BEGIN Records supplied
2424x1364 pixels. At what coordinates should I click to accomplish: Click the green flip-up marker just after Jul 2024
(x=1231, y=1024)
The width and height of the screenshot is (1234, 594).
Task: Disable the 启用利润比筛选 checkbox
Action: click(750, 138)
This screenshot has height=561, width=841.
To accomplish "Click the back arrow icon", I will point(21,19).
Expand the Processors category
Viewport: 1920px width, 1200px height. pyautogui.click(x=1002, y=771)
END Records supplied
**Work instructions:**
Once the line with "This screenshot has height=561, width=841." is found, transcribe it and each line after it through the final line of the entries, exactly and only.

**Exercise output:**
This screenshot has height=561, width=841.
To accomplish "Click the back arrow icon", I will point(21,19).
Expand the Processors category
Viewport: 1920px width, 1200px height. pyautogui.click(x=1002, y=771)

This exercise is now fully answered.